1 CreditPrerequisite: DS-110, CS-110, and one course from this list: MA-220 or MA-205 or EB-211 or BI-305 or ESS-230 or ESS-309 or PY-361 or SW-215.
What should you expect?
Students in the data science program will be prepared for jobs dealing with data in whatever fields they are interested. With an emphasis on practical skills for the organization, analysis, visualization, and presentation of actionable information gathered from widely varied data sources, data science will work with students on real world data. Students will take a variety of courses in data science, computer science, statistics, and in a cognate area of their choice.
As part of the POE in data science you can participate in internships at locations such as Mutual Benefit Corporation or Juniata’s Office of Advancement.

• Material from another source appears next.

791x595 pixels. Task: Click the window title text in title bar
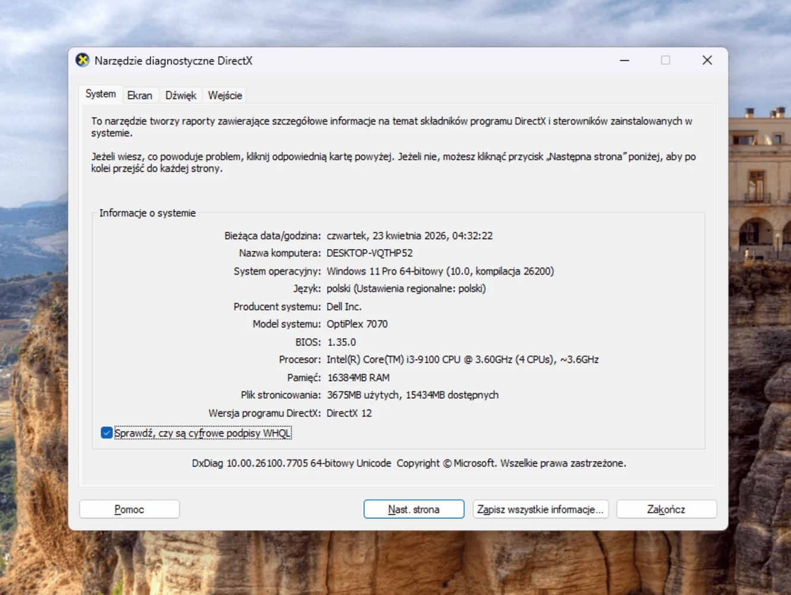(x=174, y=61)
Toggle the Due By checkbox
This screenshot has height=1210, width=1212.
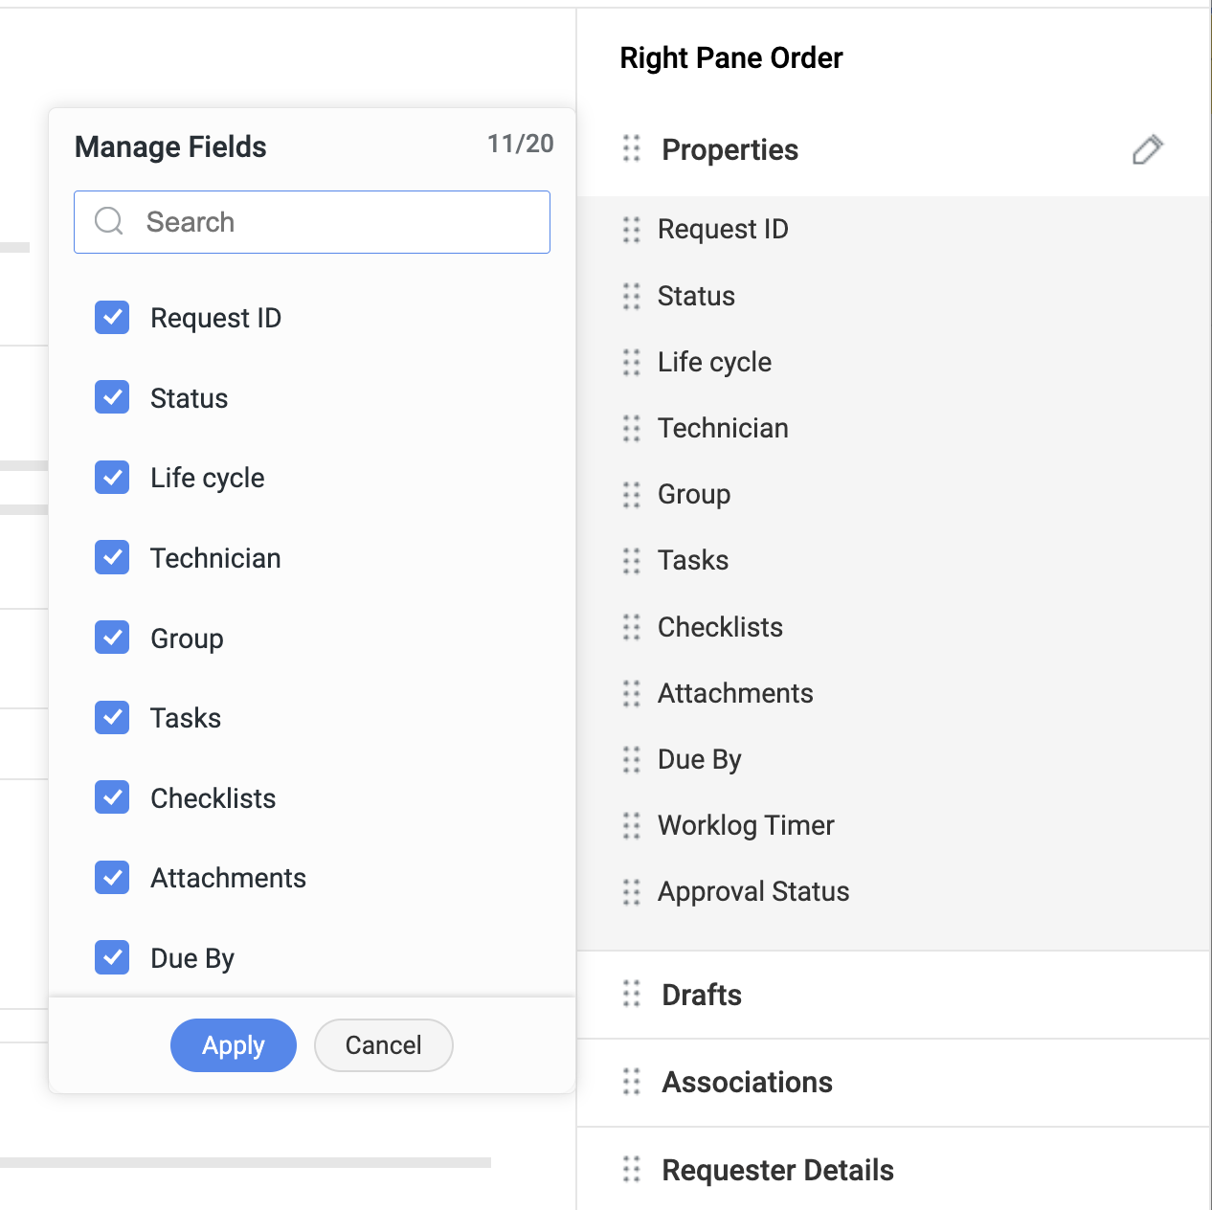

What your four years in the Data Science Program at Juniata College might look like:
First Year
Take Introduction to Data Science (DS 110), Discrete Structures (MA 116), Computer Science 1 (CS 110), and Calculus (MA 130). Begin exploring other fields such as business, biology, environmental science, psychology, or history as a possible area to apply your data analysis skills, a cognate area.
Sophomore Year
Take Data Acquisition (DS 210), Linear Algebra (MA 160), and Introduction to Probability and Statistics (MA 220). Start taking courses in chosen cognate area.
Junior Year
Take upper level courses in data science, computer science, and statistics. Continue taking cognate area courses. Consider studying abroad at the Mathematical Sciences Semesters at Guanjuato, Mexico. Look into internships Participate in DataFest.
Senior Year
Take Data Science Consulting (DS 325) to have capstone in Data Science of a real life
data analysis project. Continue taking upper levels and finish your cognate area courses.
Complete an internship. Participate in Data Fest.
POE Credit Total = 56-60
Students must complete at least 18 credits at the 300/400-level. Any course exception must be approved by the advisor and/or department chair.